Task to complete.
Which lines in the material below contain the word "Open", with case counting? Copy each of those lines.

Given data.
────

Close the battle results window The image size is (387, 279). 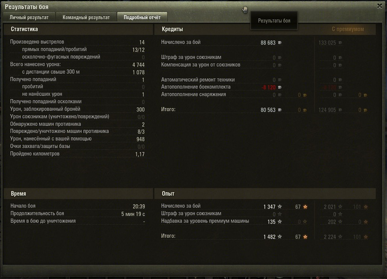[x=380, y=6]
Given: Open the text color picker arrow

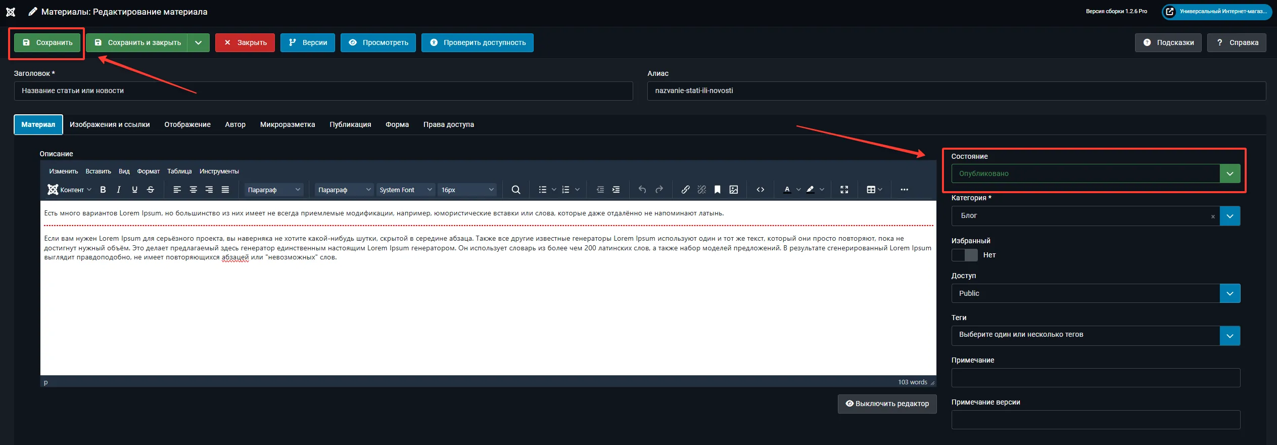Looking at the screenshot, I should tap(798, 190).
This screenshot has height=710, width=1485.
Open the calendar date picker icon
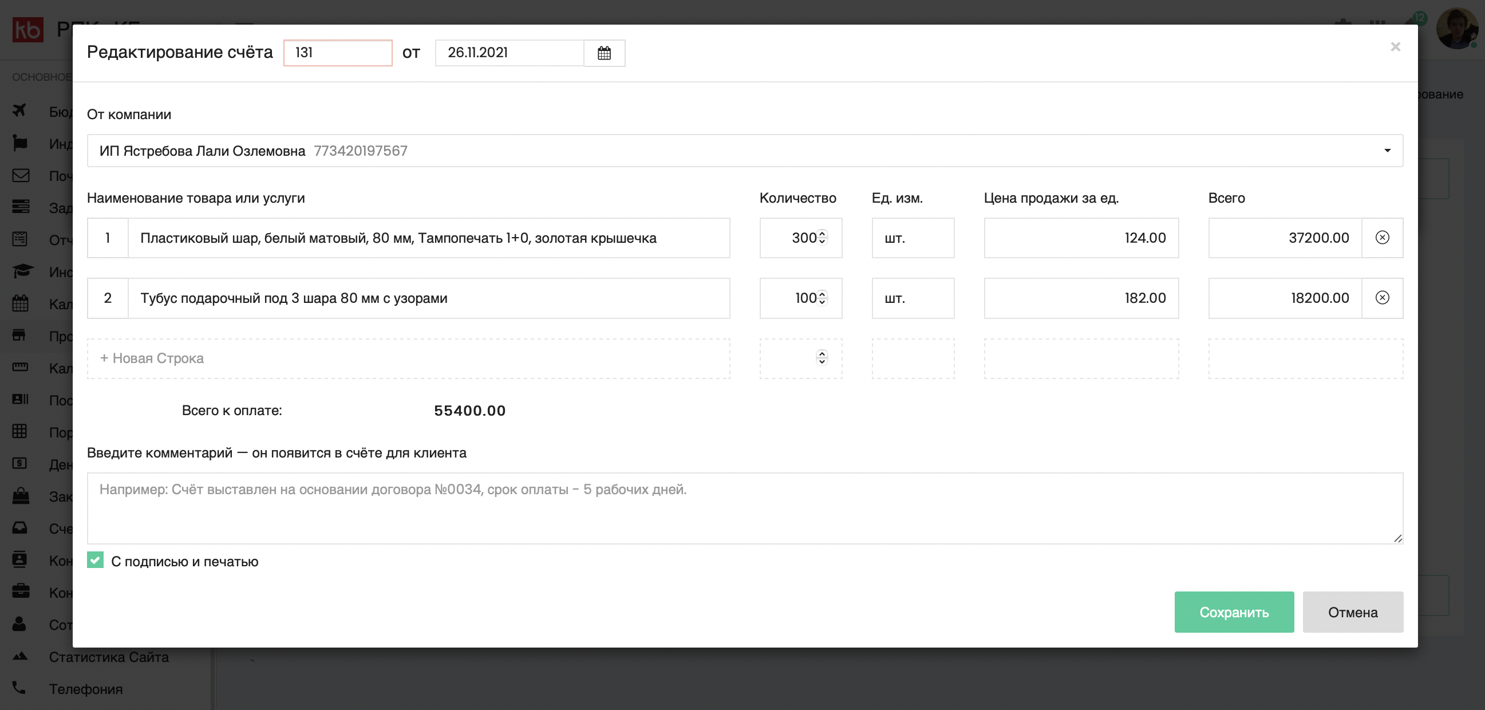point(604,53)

────

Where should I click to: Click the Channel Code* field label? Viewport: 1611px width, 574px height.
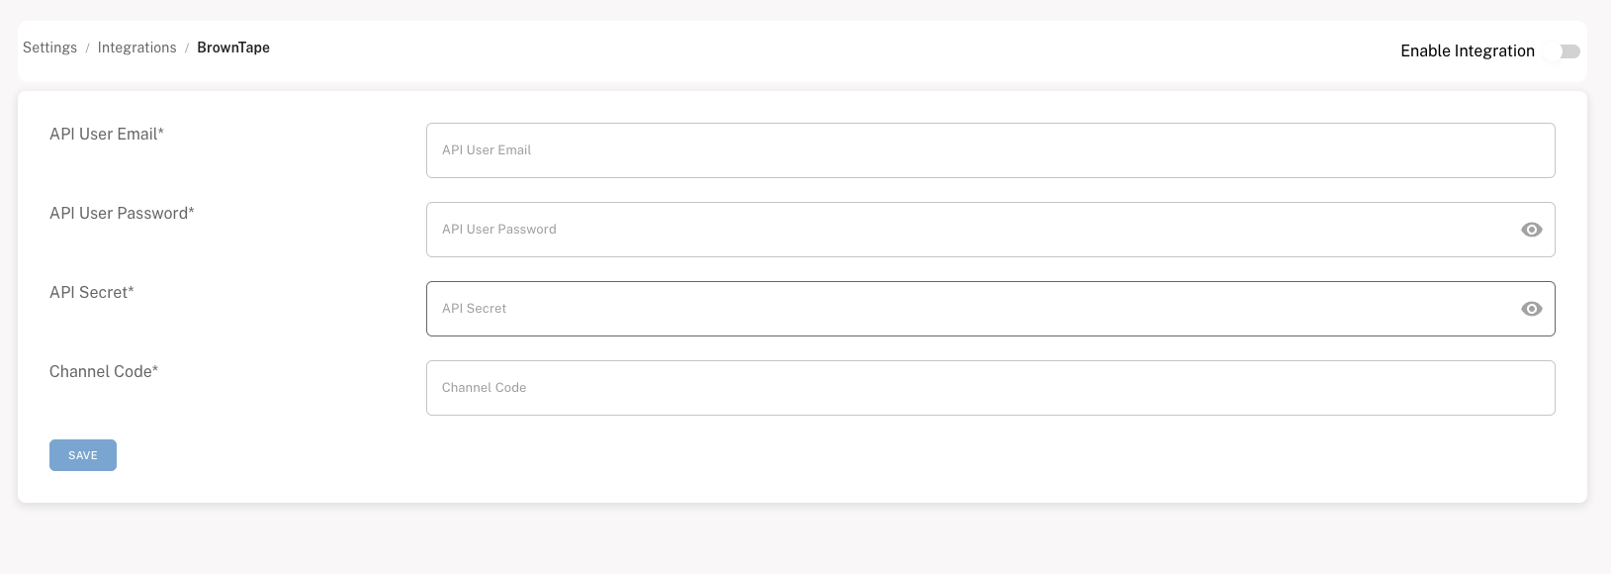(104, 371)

────

Output below.
Given: Open the text color picker arrow
Open the calendar date picker icon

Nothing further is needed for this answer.